Government pushes for crypto regulation despite presidential concerns
Poland’s government has taken an unusual step by resubmitting a cryptocurrency bill that was just vetoed last week by President Karol Nawrocki. According to reports from Rzeczpospolita, Prime Minister Donald Tusk is now urging the president to sign the legislation, framing it as a national security issue.
The bill, called the Cryptoasset Market Act, would bring Poland’s regulatory framework in line with the European Union’s Markets in Crypto-Assets (MiCA) regulations. That’s the EU’s attempt to create a single rulebook for crypto oversight across all member states. What’s interesting here is that the government resubmitted the exact same legislation without making any changes to address the president’s concerns.
National security concerns drive the push
Tusk’s argument centers on security threats. He claims that Poland’s official register of cryptocurrency companies includes over 100 entities with direct links to Russia, Belarus, and other former Soviet states. “This is a wake-up call,” Tusk said, according to the report. “We must ensure the security of the state and its citizens in this matter.”
The prime minister went further, suggesting that cryptocurrencies are increasingly being used as tools for hostile activities. “Unfortunately, cryptocurrencies often serve as a tool for sabotage, including by enemies of the Polish state,” he said. “So basic control is all the more necessary and essential.”
I think there’s something worth noting here about the timing and approach. The government isn’t trying to negotiate or compromise—they’re sending the same bill back, which suggests they believe the security argument will be compelling enough to overcome the president’s objections.
The presidential veto and its reasoning
President Nawrocki vetoed the legislation last week, and his reasoning was quite different from the government’s security concerns. On his website on December 1, he argued that the bill would impose overly stringent regulations on the crypto market. He went as far as saying the legislation “poses a real threat to the freedom of Poles, their property and the stability of the state.”
That’s strong language from a president, especially when you consider he’s talking about financial regulation rather than something like martial law or emergency powers. It makes me wonder if there’s more to this disagreement than just different views on crypto regulation.

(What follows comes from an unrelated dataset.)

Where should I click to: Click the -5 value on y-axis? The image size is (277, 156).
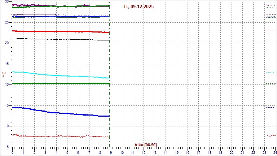tap(6, 147)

Perhaps there’s a broader political tension at play here, or maybe the president genuinely believes these regulations would be too restrictive. It’s hard to say without seeing the actual text of the bill, but the fact that he used terms like “threat to freedom” suggests he sees this as more than just technical financial regulation.
What happens next?
This situation creates an interesting standoff. The government is pushing forward with what they see as essential security measures, while the president is standing firm on what he views as excessive regulation. Normally, when a president vetoes legislation, the government would either drop it or try to negotiate changes.
But here, they’re taking the unusual route of resubmitting the exact same bill. That puts pressure on the president to either change his position or face criticism for not addressing what the government calls national security threats.
The MiCA regulations are coming to the EU anyway, so Poland will eventually need to implement some version of these rules. The question seems to be about timing and specific implementation details. The government wants to move quickly, citing security concerns, while the president wants to ensure the regulations don’t go too far.
It’s a classic tension between security and freedom, but with the added complexity of cryptocurrency regulation, which is still a relatively new area for most governments. How this plays out could set important precedents for how Poland balances these competing interests in the digital age.